Evaluate the diagnostic accuracy of transvaginal sonography (TVS) in predicting the presence of deep endometriosis (DE) in the uterosacral ligaments (USLs), torus uterinus (TU) and posterior vaginal fornix (PVF) in women with suspected endometriosis scheduled for laparoscopic surgery. Additionally, we assessed the association of DE in other pelvic locations and correlated symptoms with the presence of DE in the USLs, TU and PVF.
Consecutive women with clinically suspected or proven pelvic endometriosis scheduled for laparoscopic surgery were invited to participate in the study. TVS was performed before surgery.
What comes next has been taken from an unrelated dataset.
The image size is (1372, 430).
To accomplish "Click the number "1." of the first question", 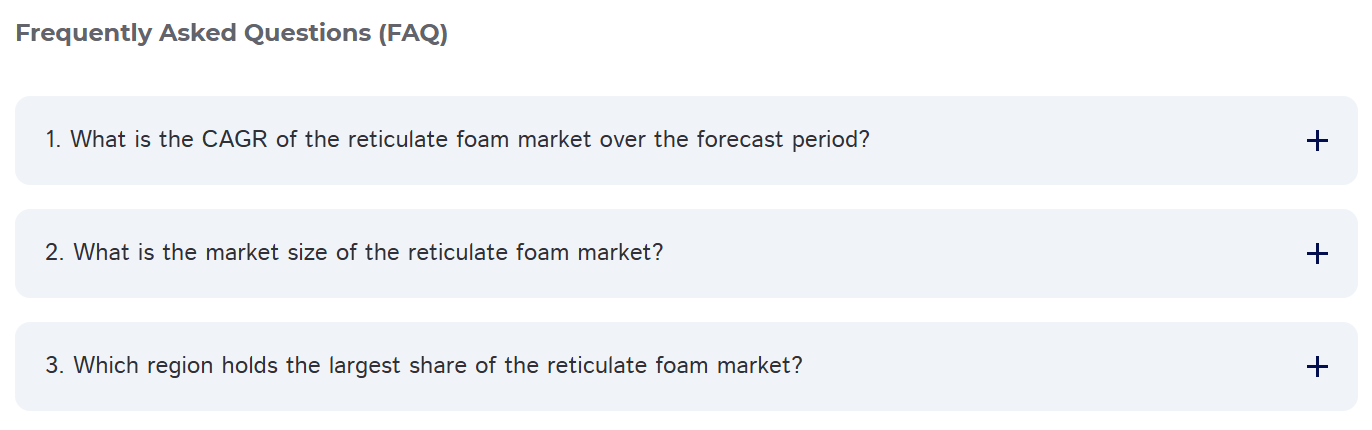I will tap(53, 140).
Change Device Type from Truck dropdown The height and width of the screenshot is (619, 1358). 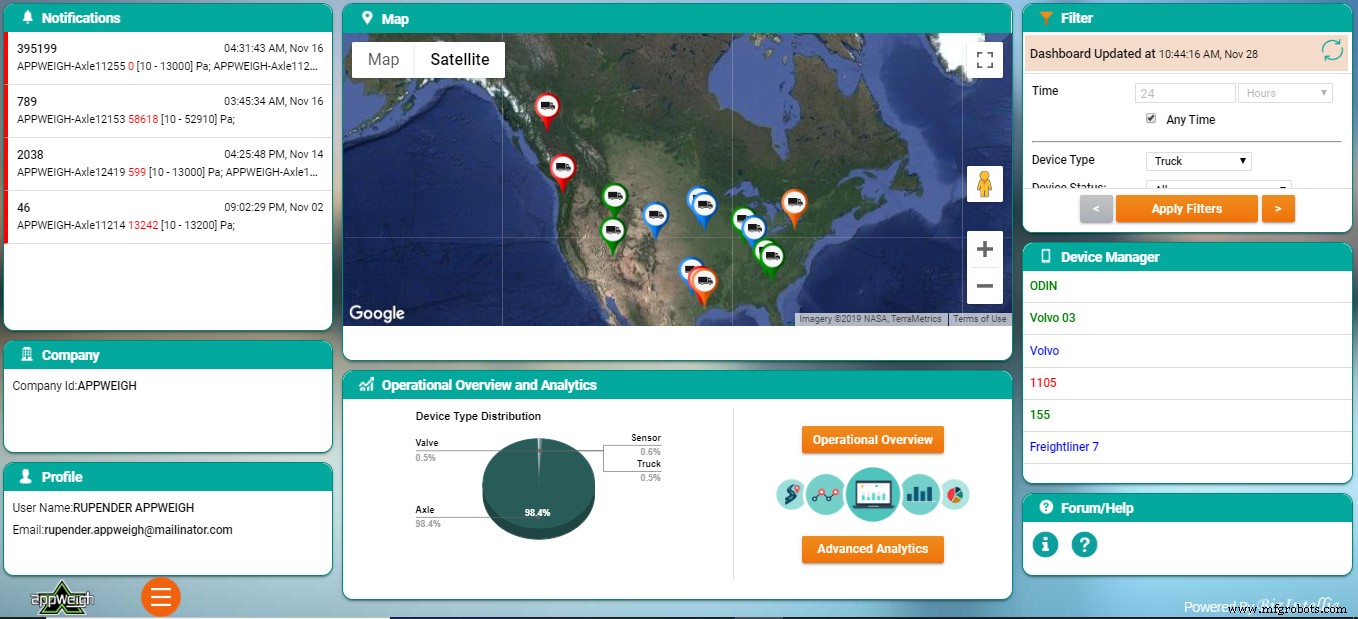click(x=1198, y=161)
TVS findings were compared with those obtained by laparoscopy and confirmed histologically, and symptoms and associations correlated with other forms of endometriosis were analyzed.
172 patients were studied. The global sensitivity and specificity of TVS were 91% and 87% for diagnosing DE in the USLs, TU or PVF. The accuracy, sensitivity, specificity, positive predictive value (PPV), negative predictive value (NPV), positive likelihood ratio (LR+) and negative likelihood ratio (LR-) of TVS diagnosis of DE in the USLs were 89.5%, 96.6%, 82.1%, 85%, 95.8%, 5.4 and 0.04 respectively; 86.6%, 83.9%, 89.4%, 89%, 84.4%, 7.9 and 0.18, respectively in the TU; and 93.6%, 86.9%, 94.6%, 71.4%, 97.9%, 16.09 and 0.14, respectively in the PVF. Logistic regression analysis showed a significant association between DE in USL/TU/PVF and DE in the rectosigmoid (OR: 5.43, p<0.001).